I was visiting my mom and dad’s neighbors a few weeks ago. The second we crossed the threshold my nose immediately detected something buttery sweet, fresh out of the oven. Sure enough sitting on the kitchen counter were a rack full of tempting cinnamon sugar and pecan-coated pastries.
They looked so amazing….ly bad for me. It was 4:00 in the afternoon and I wanted to enjoy my dinner and I knew that if I ate one of those pastries I’d be full until almost bedtime which is a horrible time to be hungry, but I couldn’t help myself. I had to try one. “Just a half please.” I said.
Still not knowing exactly what they were, I take a bite. After brief ecstasy I come to and enquire. “Oh”, Sharon says, “They’re just croissants dipped in butter, rolled in a cinnamon sugar and nut mixture, and baked for 15 minutes. I barely resist reaching for the second half.
As she described the process I envisioned refrigerated crescent rolls. Nope. She was talking cheap croissants. The kind you buy to make sandwiches for a deli tray. Who said you couldn’t make a silk purse out of a sow’s ear?
I couldn’t wait to make them for the family, but I made the mistake of describing the process before serving them. Of course everyone was duly horrified—take a buttery croissant, dip it in melted butter, let it wallow around in cinnamon sugar and nuts. Bake. Eat.

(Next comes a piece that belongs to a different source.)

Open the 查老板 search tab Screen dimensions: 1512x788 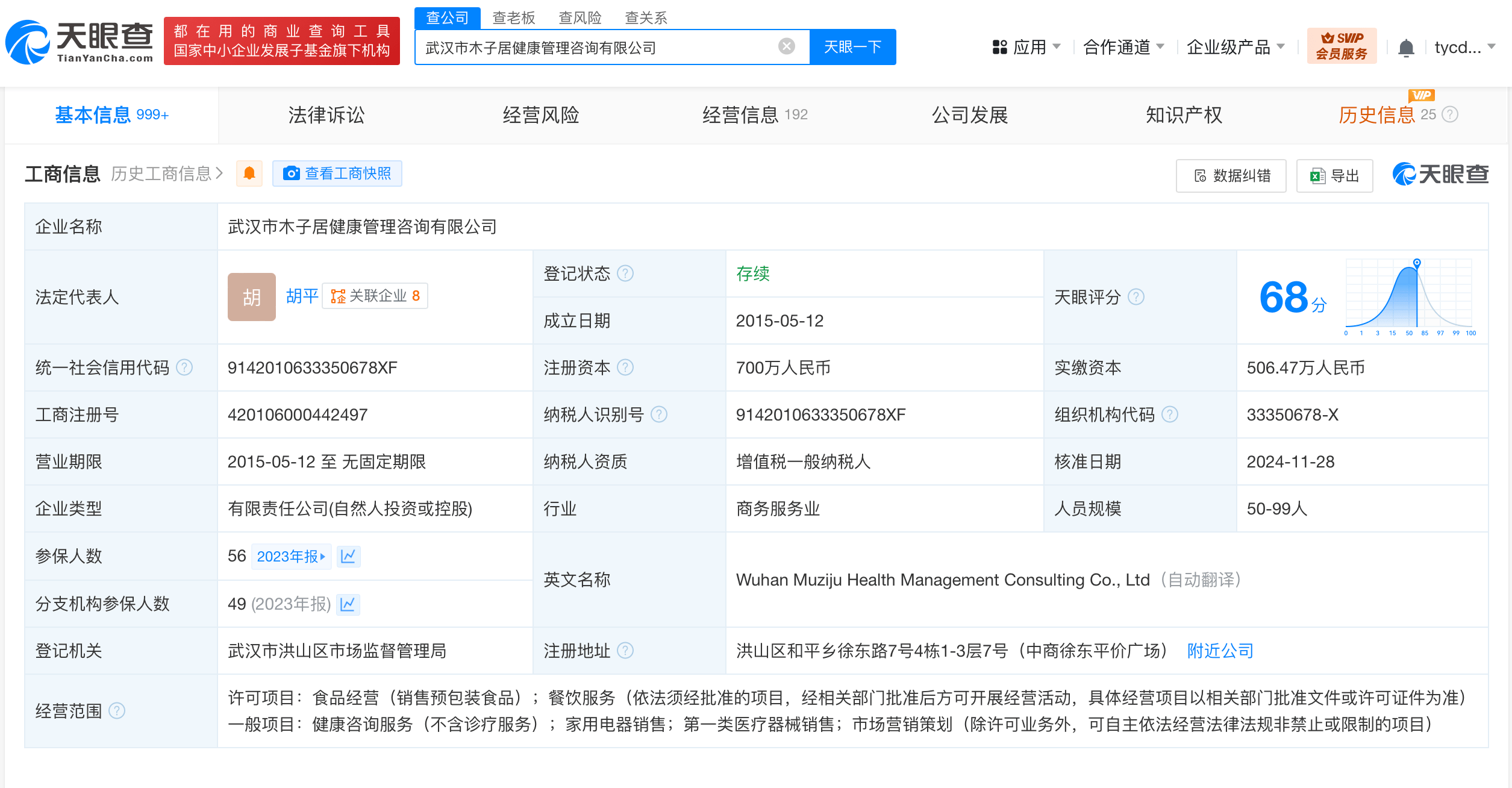pos(513,18)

I tell them I could buy pricey croissants from a chic bakery and what would they do? Spread them with butter and jam. Same difference.
So here’s my advice. Before the holiday houseful arrive, pick up a 12-pack of croissants at your local warehouse grocery store. Get up early and bake them and don’t let anyone watch. I guarantee they’ll love them, and I promise they won’t be hungry for hours.